Братья-литовцы кормили меня и рассказами о своей недавней истории. Я слышал о массовых депортациях перед самой войной с Германией в 1941 году и о том, что – логично – немцев тогда встречали как освободителей; о самоуправлении, которое в то время было Литве дано, а затем отобрано, и о жестоких репрессиях, начавшихся с 1944 года, в результате которых родину покинул, как говорят, каждый десятый житель; о предшествующем бегстве

от возвращающейся Советской Армии десятков тысяч представителей интеллигенции; о десятилетней гражданской войне и «лесных братьях», которых чуть коснулся Витаутас Жалакявичюс в фильме «Никто не хотел умирать». Поскольку я и так находился в Литве нелегально, меня посадили в автомашину и отвезли в Ковно (Каунас), официально закрытый для иностранцев. Я увидел бывшую «столицу в силу необходимости», лишенную виленского блеска, заслуженный и достойный мещанский город, нечто среднее между Ченстоховом и Познанью. Но и здесь реставрировали их и наше прошлое: мне с гордостью показывали сверкающий чистотой, обновленный домик пани Ковальской, куда пан Адам Мицкевич любил наведываться после уроков, которые давал в соседней гимназии. Тут же рядом возвышалась внушительная, двукрылая, дворцовая постройка с очень оригинальным двойным предназначением: в одном крыле казармы, в другом – духовная семинария, на одной башне крест, на другой красная звезда, а сзади расстилалась долина Немана, через которую двигался на империю в 1812 году Наполеон (въезжая, он, что было дурным предзнаменованием, упал с лошади). Так переплетались и накладывались друг на друга разные слои и фрагменты истории. Дабы я сильнее ощутил их сложную взаимосвязь и совместное давление, на обратном пути мне рассказали о хитростях, к которым прибегал Снечкус, многолетний партийный руководитель Литвы, чтобы спасти отечественное сельское хозяйство от кукурузной мании Хрущева, а также о том, что единственную в Союзе настоящую автостраду здесь соорудили при том же Снечкусе – притом по секрету от Москвы, под видом ремонта давнего шоссе.

Прежде всего стоило, однако, поехать в Ковно, чтобы убедиться: столицей этот город мог стать только вследствие утраты Вильно, на какое-то время. Так, кружным путем, я приближался к эпицентру литовских беспокойств. Меня продолжали доучивать истории. «Видите ли, – объяснял мне кто-то, – наихудший момент мы пережили в тридцать девятом. Немцы уже отняли у нас Клайпеду, а Вильно ещё было у вас. Мы задыхались. Вы понимаете?»

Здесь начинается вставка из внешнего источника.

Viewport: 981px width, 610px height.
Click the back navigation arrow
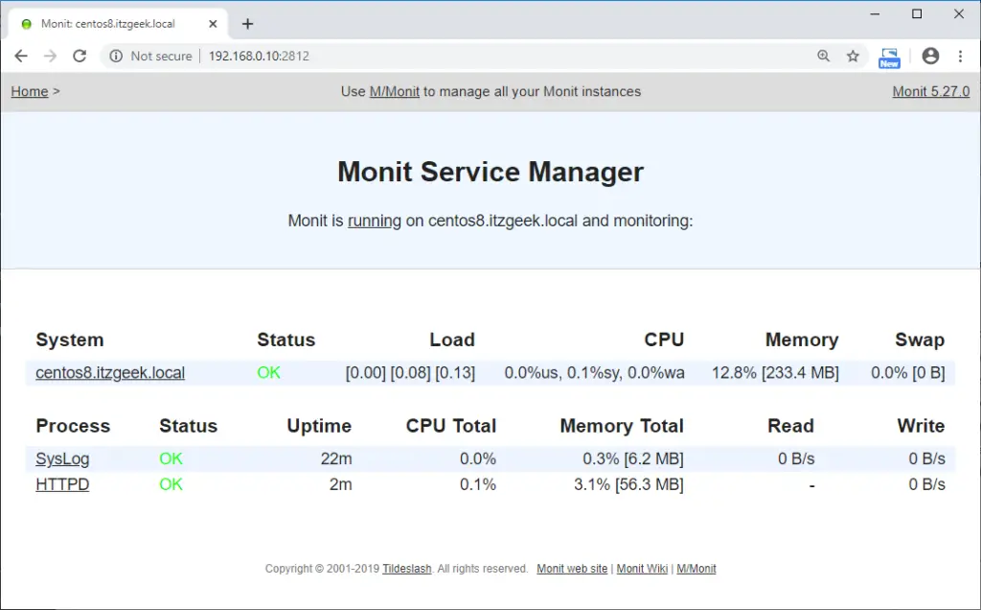coord(21,56)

В конце моего пребывания здесь один художник устроил в мою честь party в обычном европейском стиле. Гости тихо переговаривались по углам, на стенах висели картины, хозяин был приветлив, но холоден, атмосфера как-то не налаживалась – я не знал, почему. Но вот хозяин спросил – чуть громче, чем обычно, и все тут же умолкли, так что слова прозвучали очень отчетливо:

– А что вы, поляк, думаете о будущем Вильно? Если бы нынешняя расстановка сил изменилась?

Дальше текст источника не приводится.